───── Document excerpt
Vermont to use out-of-state lab; concern grows among those untested
One of the main frustrations for many people around the region -- and the country -- is the lack of widely-available COVID-19 testing. So far, it been prioritized to health care workers, hospitalized patients, and vulnerable populations. Vermont health officials on Friday announced a new effort to expand that testing, but whether you get one or not will still be up to your doctor.
"It's very frustrating. We were told you would only get a test if it was very severe symptoms," said Emily Collins from Fairfax. She and her family are in quarantine and her parents are sick. They know it's not the flu because that test came back negative, but they don't know if it's coronavirus because no one will give them a test for it.
"We were really hoping we could get a test so we could spread the word to everyone we've been around, so it was actually a big shock when we couldn't get a referral," Collins said.
Her concerns mirror others we're hearing from. And the health department is hearing them too.
"I know there is some frustration. People are very curious and concerned that if they have some symptoms, they may have it. And that this point we would say -- you may," said Vt. Deputy Health Commissioner Tracy Dolan.
The state has so far run all coronavirus tests at its Colchester lab. on Friday Vt. Health Commissioner Dr. Mark Levine said that's changing as they access out-of-state commercial labs. "Which will allow us to test a majority of what we term low-priority test specimens, hopefully within a 48-hour turnaround time," he said.
──────────
───── Dataset excerpt
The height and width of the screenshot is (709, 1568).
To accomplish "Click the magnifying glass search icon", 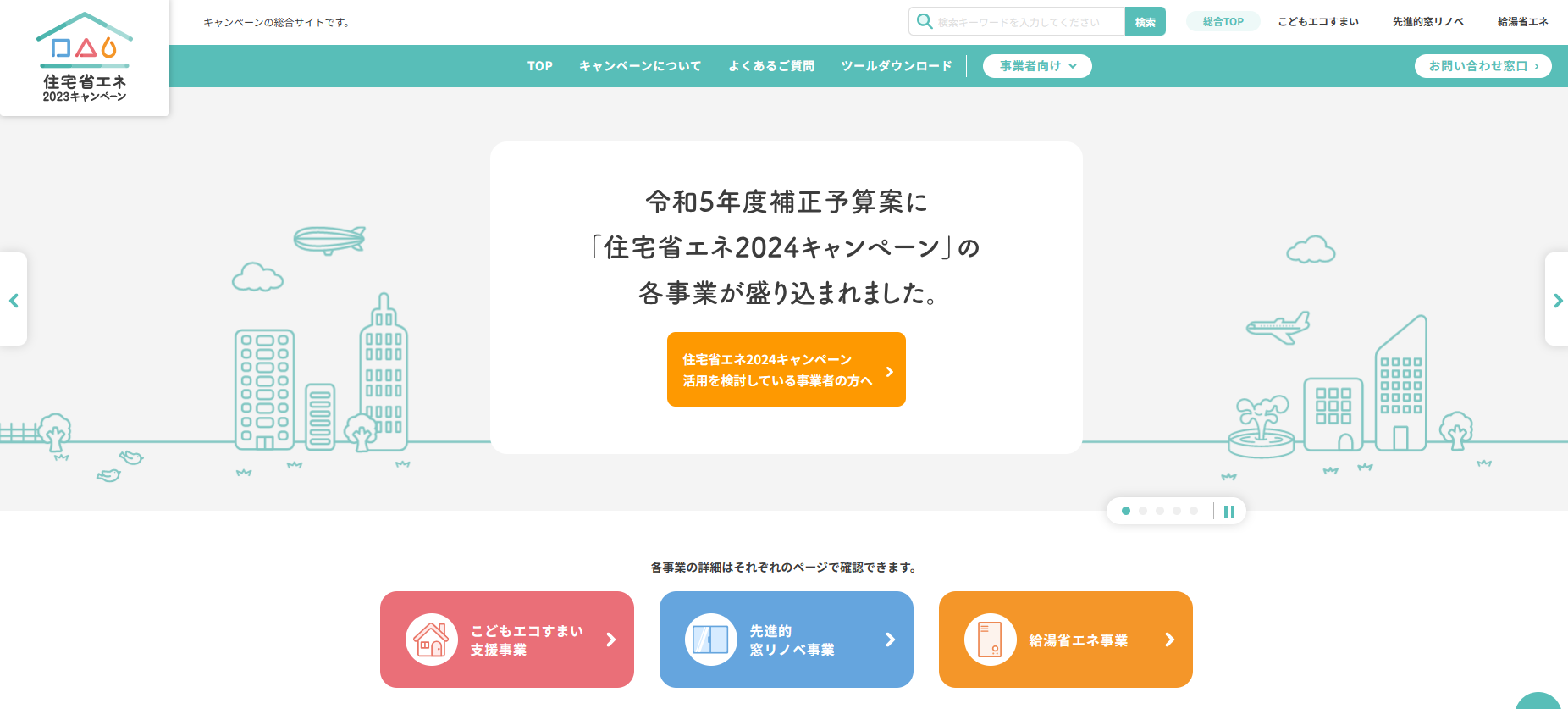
──────────
» **Problems and tasks**
a: Translate this sentence from the COVID-19 testing report into Spanish: "The state has so far run all coronavirus tests at its Colchester lab."
b: Name every person identified by name in the COVID-19 testing report, with the description the report gives for each.
c: Summarize the COVID-19 testing report in two sentences.
The listing has no connection to the COVID-19 testing report.

» **Solution list**
a: Hasta ahora, el estado ha realizado todas las pruebas de coronavirus en su laboratorio de Colchester.

b:
- Emily Collins, from Fairfax
- Tracy Dolan, Vermont Deputy Health Commissioner
- Dr. Mark Levine, Vermont Health Commissioner

c: COVID-19 testing has so far been prioritized for health care workers, hospitalized patients and vulnerable populations, which has frustrated people such as a Fairfax family whose sick members could not get a referral for a test. Vermont health officials acknowledged that frustration and announced that the state, which has run all tests at its Colchester lab, will use out-of-state commercial labs to test most low-priority specimens, although doctors will still decide who gets tested.